Sean:
Hi Everyone. Sama and I are in a small village called Thulo Syabhu, which is in the northern part of Nepal, close to Tibet. As I write this I'm in front of a window with a beautiful view of mountains that are actually in Tibet. Being only a couple of hours walk from the nearest road, its the first place we've come to that has internet. It's near the base of the Langtang river valley with fantastic views and is a nice change from the cold of the high altitudes. The people in this village are Tamangs, of mainly Tibetan descent. We have just spent 6 days walking here from Sundarijal, just outside of Kathmandu. We left most of our gear (and our bikes, obviously) behind and have just been carrying the bare essentials. We decided to do it without a guide or porter, and have met quite a few others doing the same thing (mainly Europeans) and formed some nice relationships with those going in the same direction, exchanging tales in the evenings. We've also met plenty of Nepalis of course, who are for the most part very friendly and open. Often its for the purpose of confirming we're heading in the right direction. There are lots of forks in the path and none of those nicely painted signs or painted rocks you get in Germany, just yesterday's footprints if it hasn't rained and a few biscuit and chocolate bar wrappers.
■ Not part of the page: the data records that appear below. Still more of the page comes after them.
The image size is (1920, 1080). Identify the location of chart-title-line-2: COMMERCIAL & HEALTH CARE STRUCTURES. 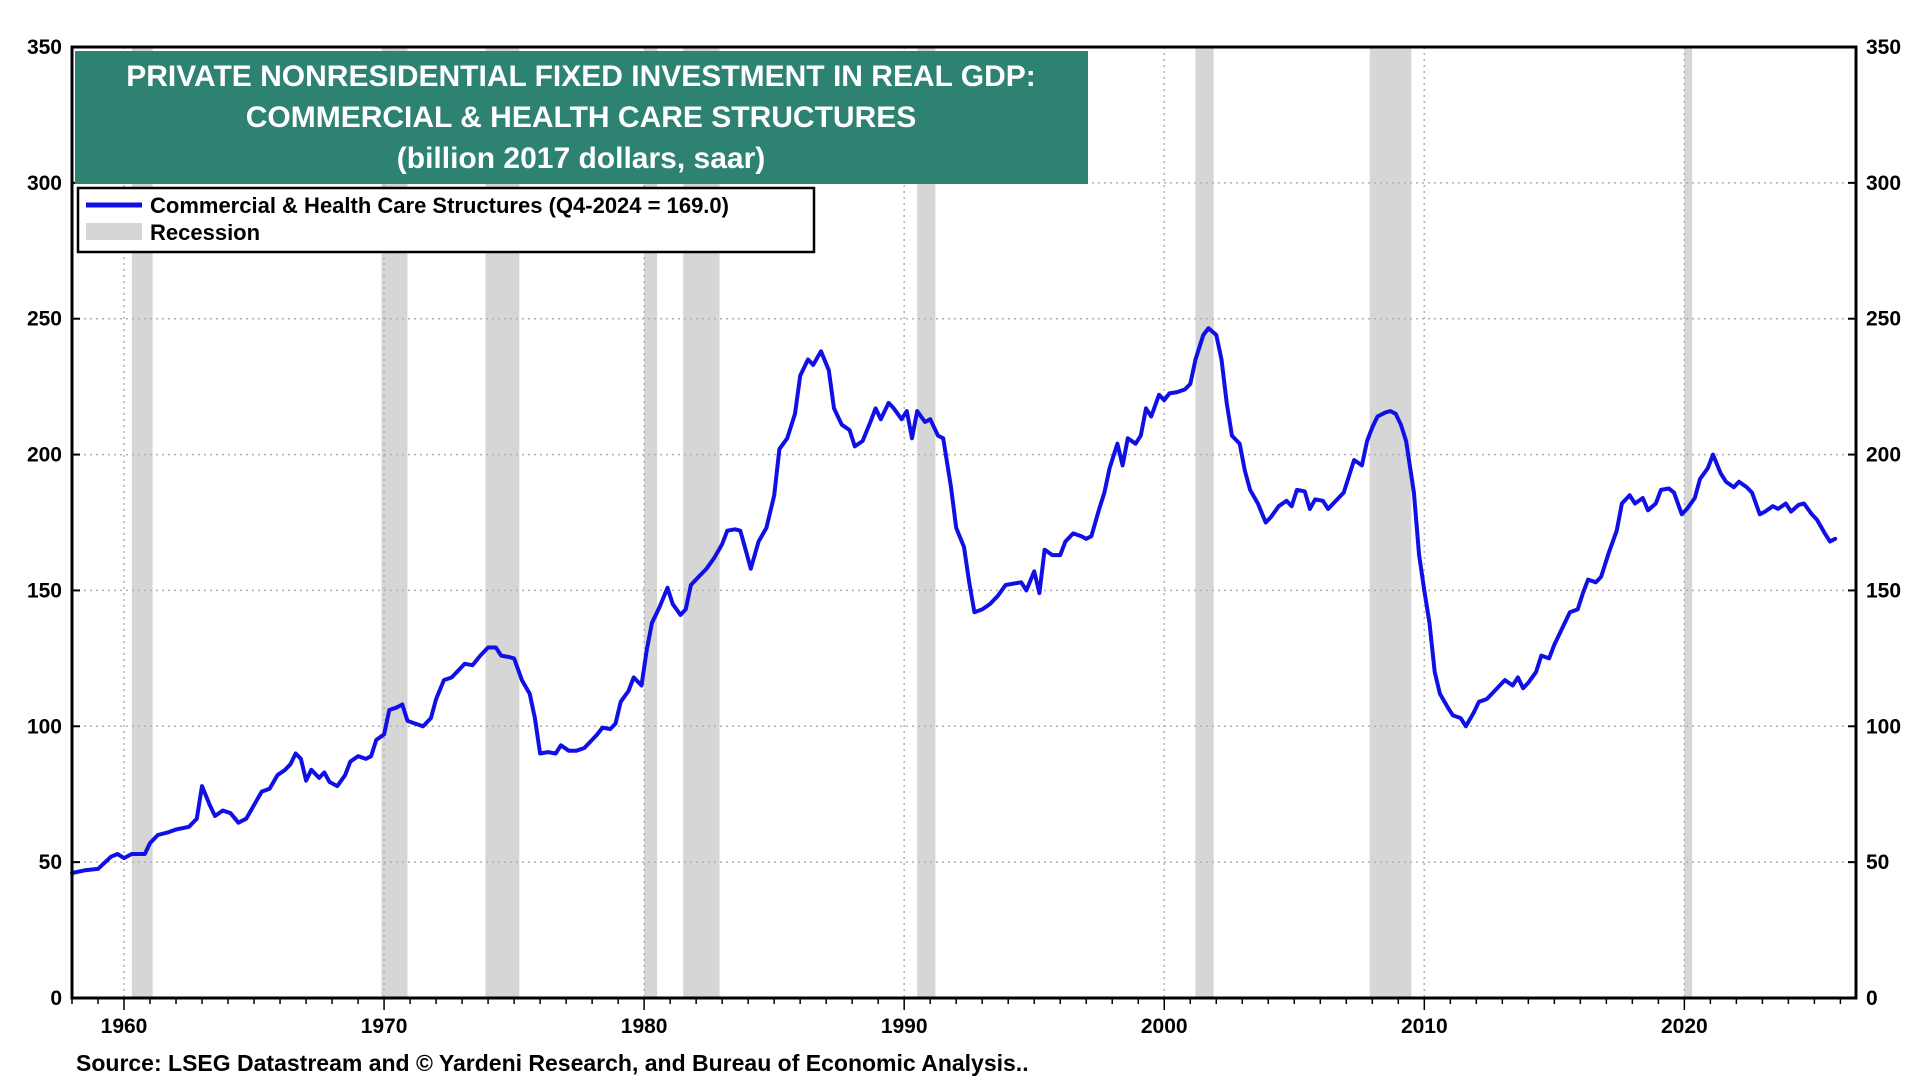
(582, 118).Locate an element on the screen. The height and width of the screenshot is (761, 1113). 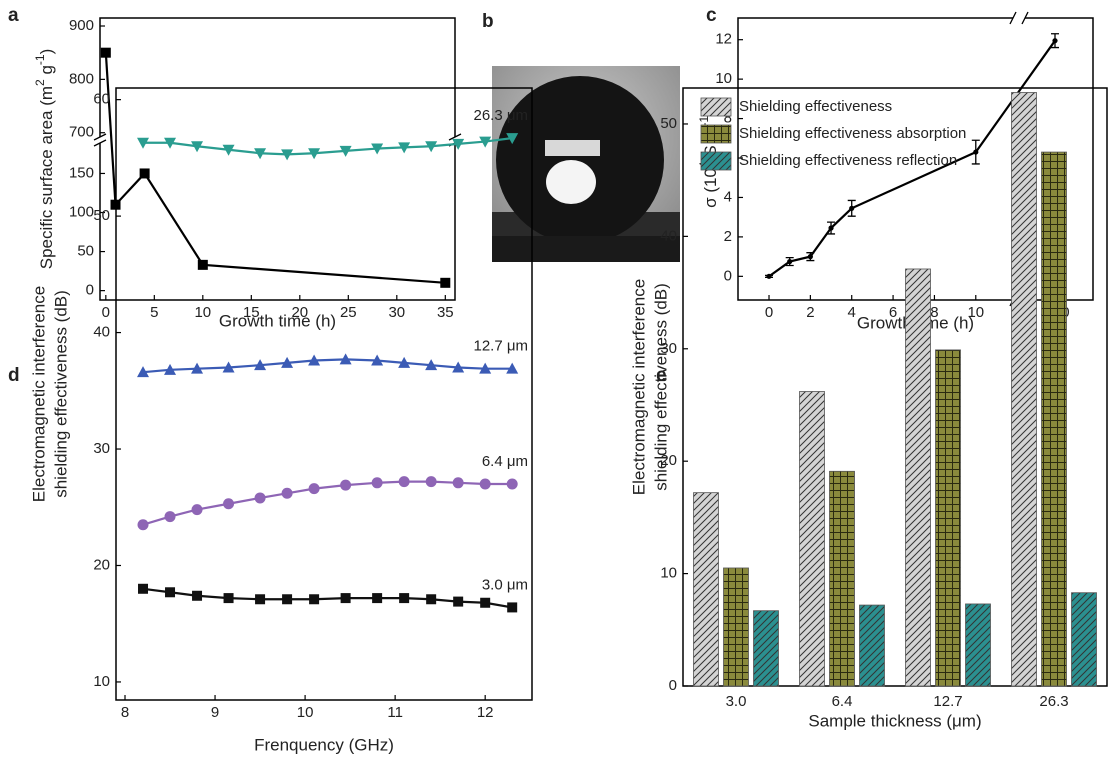
contact-angle-photo is located at coordinates (586, 164).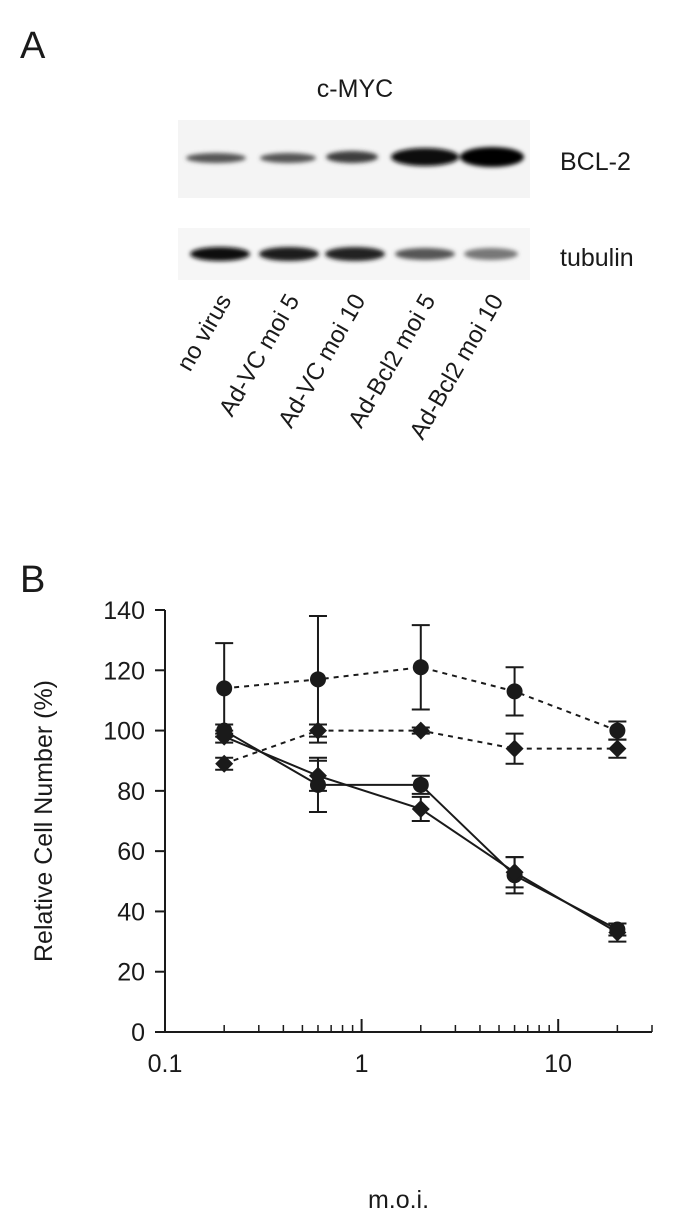 The width and height of the screenshot is (685, 1223). Describe the element at coordinates (597, 258) in the screenshot. I see `row-label: tubulin` at that location.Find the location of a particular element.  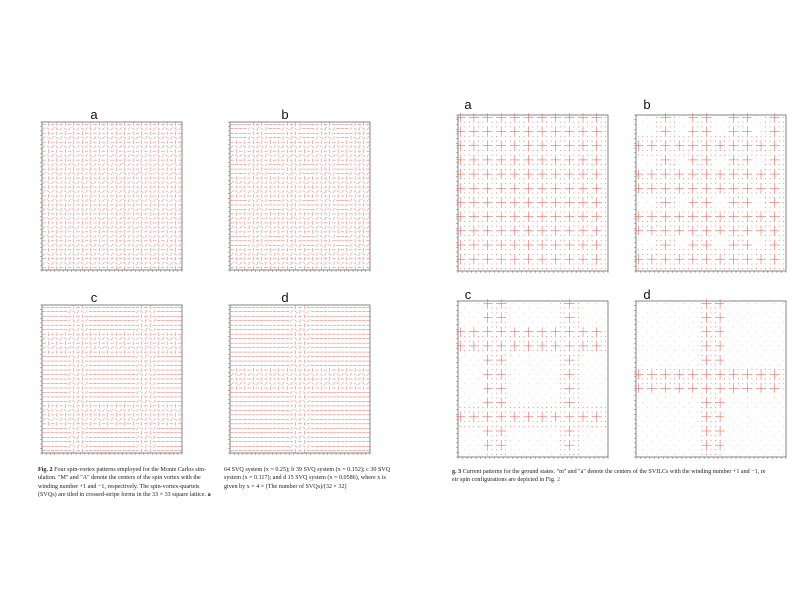

left-plot-d is located at coordinates (297, 382).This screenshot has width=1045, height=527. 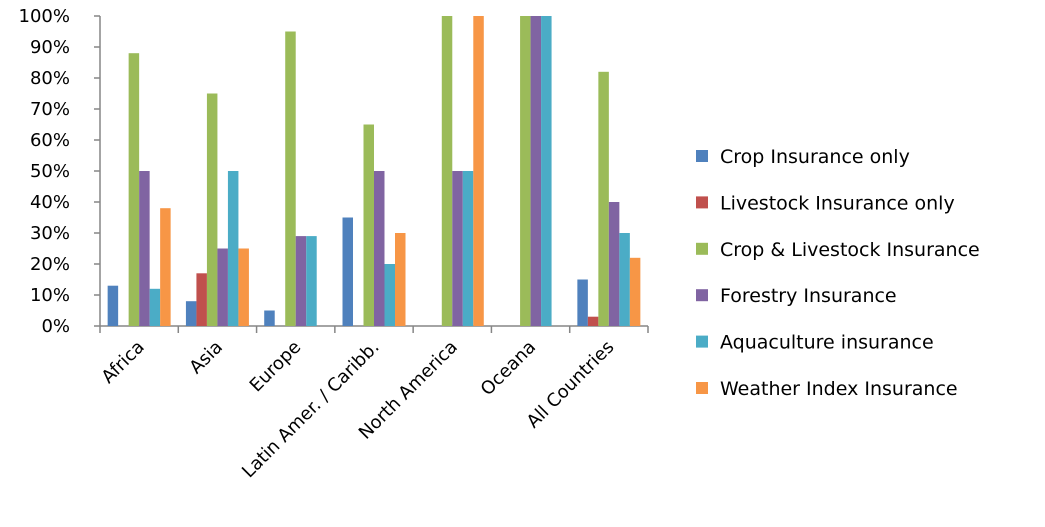 What do you see at coordinates (635, 292) in the screenshot?
I see `bar-weather-index-insurance-all-countries` at bounding box center [635, 292].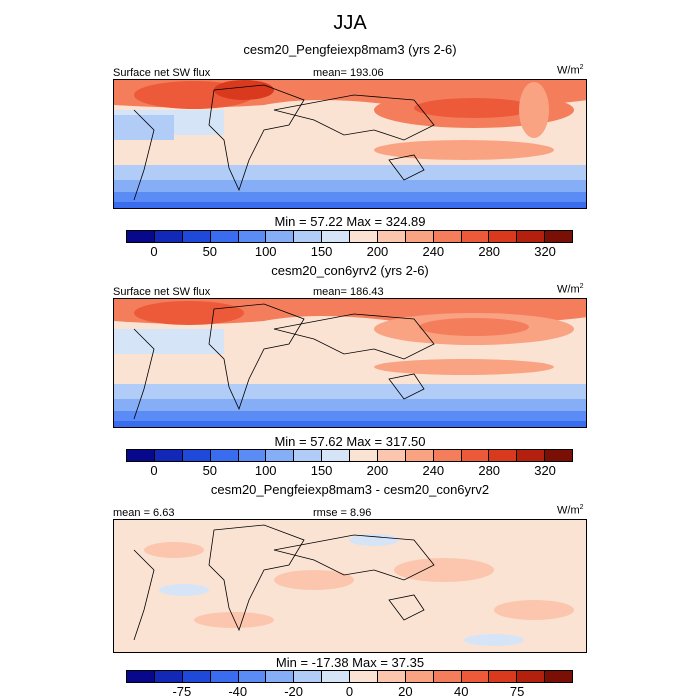  Describe the element at coordinates (517, 692) in the screenshot. I see `colorbar-tick-label: 75` at that location.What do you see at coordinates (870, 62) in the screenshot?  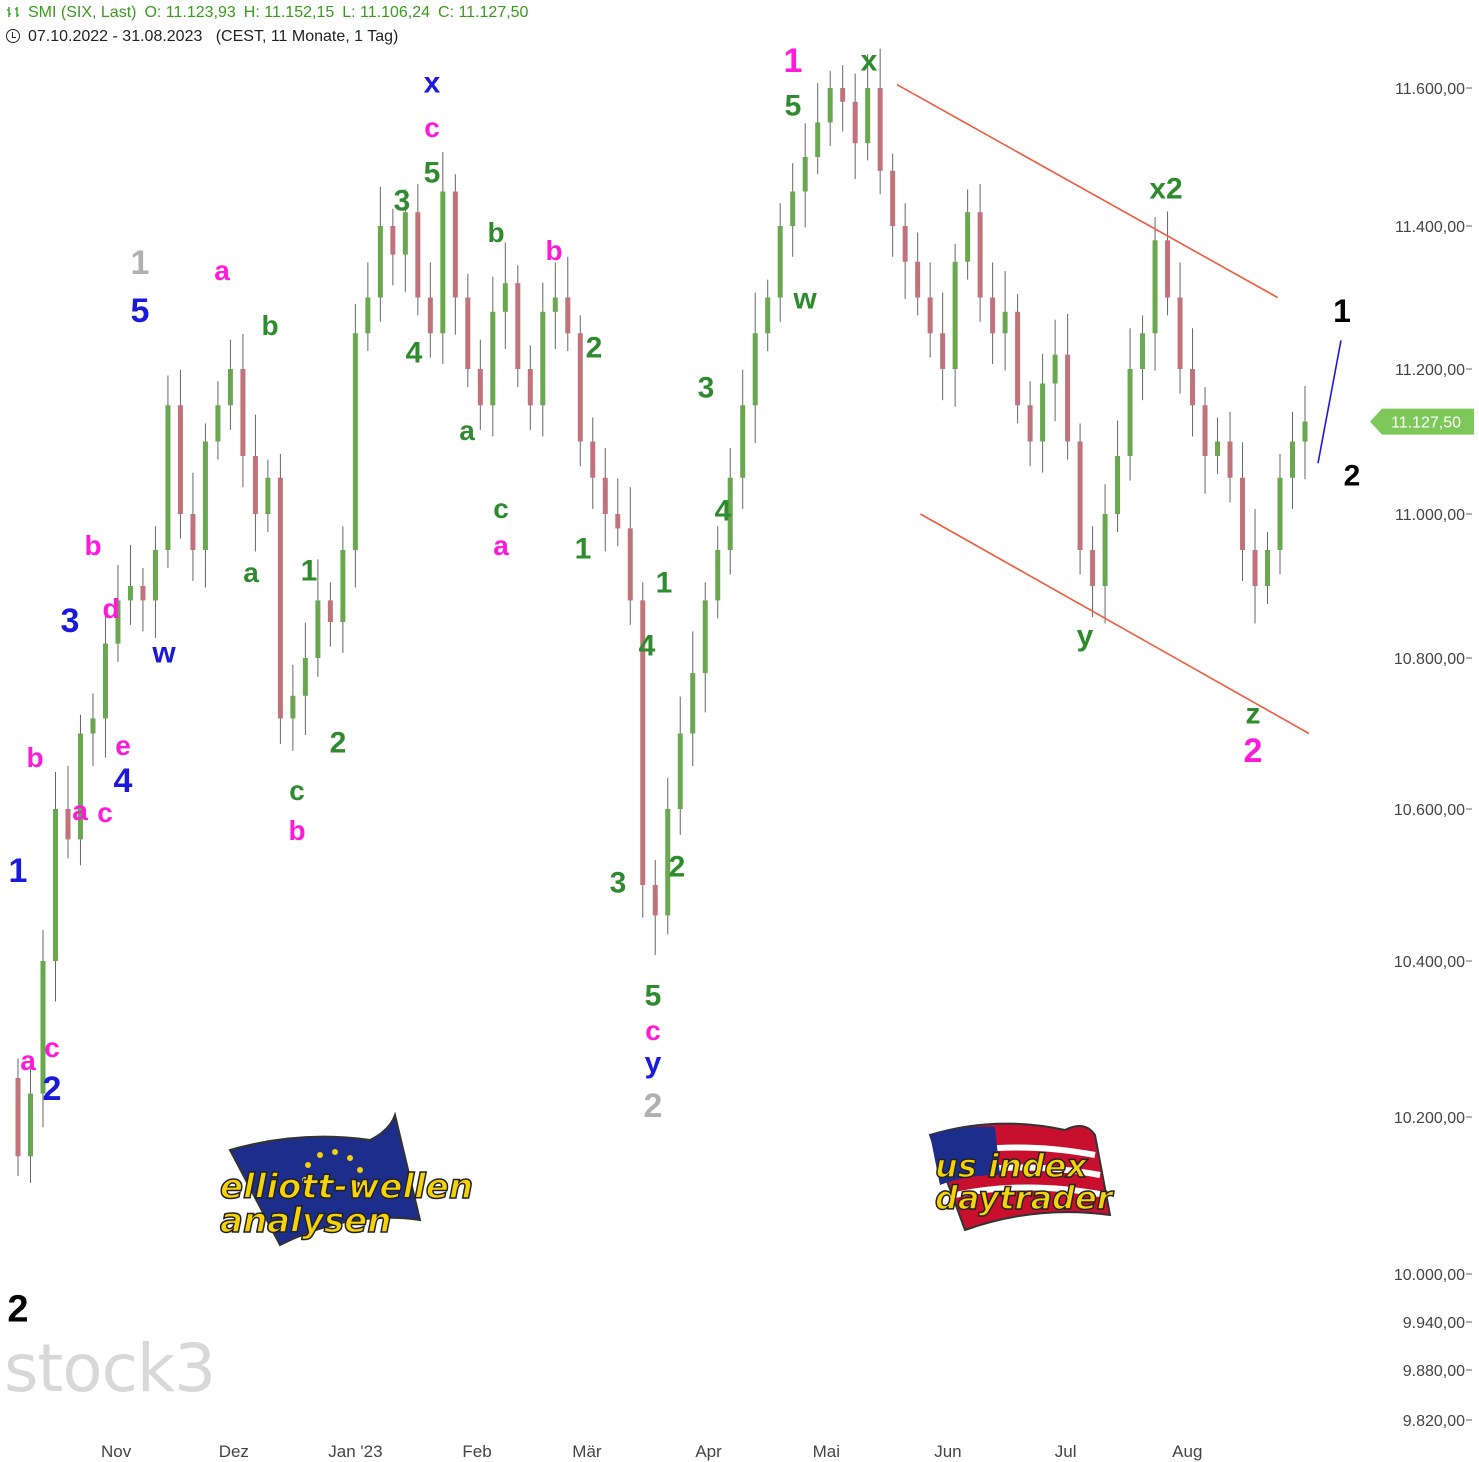 I see `wave-label: x` at bounding box center [870, 62].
The path we have been on has been a very up and down one, taking us to gradually higher and higher levels, and finally over a 4660metre pass before descending to Gosaikunda Lake, which is a sacred pilgrimage place for Hindus. It was also sub freezing, and by far our coldest night so far. It also got a bit difficult to acclimatise to the lower oxygen levels going up, with plenty of stops to catch breath during the last thousand metres or so. The views on the way down were magnificent, lots of snow capped peaks, deep valleys, waterfalls, etc, and nicely spaced tea houses. The great thing about trekking here is you hardly need to carry anything as there are lots of lodges with warm beds (and with surprisingly comprehensive menus) although some groups seem to have lots of gear and incredibly overloaded porters. Also, although there are quite a lot of young people trekking, just as many or possibly more would be between 45 and 60, but sometimes older, which surprised me, maybe I'm a bit ageist. But its great to see that we still have lots of trekking time ahead of us. Sama calls them CUBBWETES, which stands for cashed up baby boomers with expensive trekking equipment. Okay, that's all for now, we have some great photos, but uploading them would take a week on this internet speed. I pinched the yak photo above from an internet site, just to put you in the mooood.